» **WHAT YOU SHOULD DO**: Your answer should be an exact copy of every record.

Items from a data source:
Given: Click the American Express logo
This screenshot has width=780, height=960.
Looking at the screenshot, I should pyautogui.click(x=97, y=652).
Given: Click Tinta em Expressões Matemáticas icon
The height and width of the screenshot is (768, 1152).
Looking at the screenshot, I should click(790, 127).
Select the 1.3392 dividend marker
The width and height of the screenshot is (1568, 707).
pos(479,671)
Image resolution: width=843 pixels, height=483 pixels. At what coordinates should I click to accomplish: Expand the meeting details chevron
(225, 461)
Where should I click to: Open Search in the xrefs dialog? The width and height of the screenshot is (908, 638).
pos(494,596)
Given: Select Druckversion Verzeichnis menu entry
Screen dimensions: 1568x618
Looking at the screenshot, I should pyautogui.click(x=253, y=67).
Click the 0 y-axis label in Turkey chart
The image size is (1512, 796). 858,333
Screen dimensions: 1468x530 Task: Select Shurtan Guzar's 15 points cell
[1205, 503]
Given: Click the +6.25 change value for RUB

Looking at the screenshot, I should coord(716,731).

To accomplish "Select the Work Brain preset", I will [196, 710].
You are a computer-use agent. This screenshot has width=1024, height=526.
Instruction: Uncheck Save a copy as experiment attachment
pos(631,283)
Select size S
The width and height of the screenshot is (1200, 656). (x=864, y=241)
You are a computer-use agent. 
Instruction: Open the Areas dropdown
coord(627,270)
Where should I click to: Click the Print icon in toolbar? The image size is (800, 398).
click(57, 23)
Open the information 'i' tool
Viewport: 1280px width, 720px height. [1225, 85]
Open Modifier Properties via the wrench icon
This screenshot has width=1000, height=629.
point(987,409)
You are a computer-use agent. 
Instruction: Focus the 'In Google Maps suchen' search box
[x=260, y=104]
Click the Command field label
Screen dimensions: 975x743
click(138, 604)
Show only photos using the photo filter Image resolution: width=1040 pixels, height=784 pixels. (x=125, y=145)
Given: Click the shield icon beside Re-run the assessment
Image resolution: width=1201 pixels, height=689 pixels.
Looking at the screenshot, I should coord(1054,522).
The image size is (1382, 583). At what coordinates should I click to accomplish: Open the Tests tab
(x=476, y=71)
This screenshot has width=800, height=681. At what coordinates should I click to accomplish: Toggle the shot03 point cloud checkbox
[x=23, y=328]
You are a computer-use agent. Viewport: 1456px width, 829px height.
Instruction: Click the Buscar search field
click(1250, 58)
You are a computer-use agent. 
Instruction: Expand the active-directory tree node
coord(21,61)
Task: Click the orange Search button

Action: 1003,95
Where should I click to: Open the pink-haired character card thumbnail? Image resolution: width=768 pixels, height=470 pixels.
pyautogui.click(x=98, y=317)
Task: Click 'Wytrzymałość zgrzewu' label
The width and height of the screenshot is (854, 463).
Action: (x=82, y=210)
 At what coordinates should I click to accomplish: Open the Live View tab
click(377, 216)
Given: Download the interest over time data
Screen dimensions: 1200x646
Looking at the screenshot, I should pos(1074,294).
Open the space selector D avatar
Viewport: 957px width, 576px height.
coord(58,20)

» **THE ANSWER**:
Given: Click the American Express logo
This screenshot has width=780, height=960.
Looking at the screenshot, I should pyautogui.click(x=97, y=652).
Given: Click Tinta em Expressões Matemáticas icon
The height and width of the screenshot is (768, 1152).
Looking at the screenshot, I should click(790, 127).
Select the 1.3392 dividend marker
The width and height of the screenshot is (1568, 707).
pos(479,671)
Image resolution: width=843 pixels, height=483 pixels. At what coordinates should I click to accomplish: Expand the meeting details chevron
(225, 461)
Where should I click to: Open Search in the xrefs dialog? The width and height of the screenshot is (908, 638).
pos(494,596)
Given: Select Druckversion Verzeichnis menu entry
Screen dimensions: 1568x618
Looking at the screenshot, I should pyautogui.click(x=253, y=67).
Click the 0 y-axis label in Turkey chart
The image size is (1512, 796). 858,333
Screen dimensions: 1468x530 Task: Select Shurtan Guzar's 15 points cell
[1205, 503]
Given: Click the +6.25 change value for RUB

Looking at the screenshot, I should coord(716,731).

To accomplish "Select the Work Brain preset", I will [196, 710].
You are a computer-use agent. This screenshot has width=1024, height=526.
Instruction: Uncheck Save a copy as experiment attachment
pos(631,283)
Select size S
The width and height of the screenshot is (1200, 656). (x=864, y=241)
You are a computer-use agent. 
Instruction: Open the Areas dropdown
coord(627,270)
Where should I click to: Click the Print icon in toolbar? The image size is (800, 398).
click(57, 23)
Open the information 'i' tool
Viewport: 1280px width, 720px height. [1225, 85]
Open Modifier Properties via the wrench icon
This screenshot has width=1000, height=629.
point(987,409)
You are a computer-use agent. 
Instruction: Focus the 'In Google Maps suchen' search box
[x=260, y=104]
Click the Command field label
Screen dimensions: 975x743
click(138, 604)
Show only photos using the photo filter Image resolution: width=1040 pixels, height=784 pixels. (x=125, y=145)
Given: Click the shield icon beside Re-run the assessment
Image resolution: width=1201 pixels, height=689 pixels.
Looking at the screenshot, I should coord(1054,522).
The image size is (1382, 583). At what coordinates should I click to accomplish: Open the Tests tab
(x=476, y=71)
This screenshot has width=800, height=681. At what coordinates should I click to accomplish: Toggle the shot03 point cloud checkbox
[x=23, y=328]
You are a computer-use agent. Viewport: 1456px width, 829px height.
Instruction: Click the Buscar search field
click(1250, 58)
You are a computer-use agent. 
Instruction: Expand the active-directory tree node
coord(21,61)
Task: Click the orange Search button

Action: 1003,95
Where should I click to: Open the pink-haired character card thumbnail? Image resolution: width=768 pixels, height=470 pixels.
pyautogui.click(x=98, y=317)
Task: Click 'Wytrzymałość zgrzewu' label
The width and height of the screenshot is (854, 463).
Action: (x=82, y=210)
 At what coordinates should I click to accomplish: Open the Live View tab
click(377, 216)
Given: Download the interest over time data
Screen dimensions: 1200x646
Looking at the screenshot, I should pos(1074,294).
Open the space selector D avatar
Viewport: 957px width, 576px height.
coord(58,20)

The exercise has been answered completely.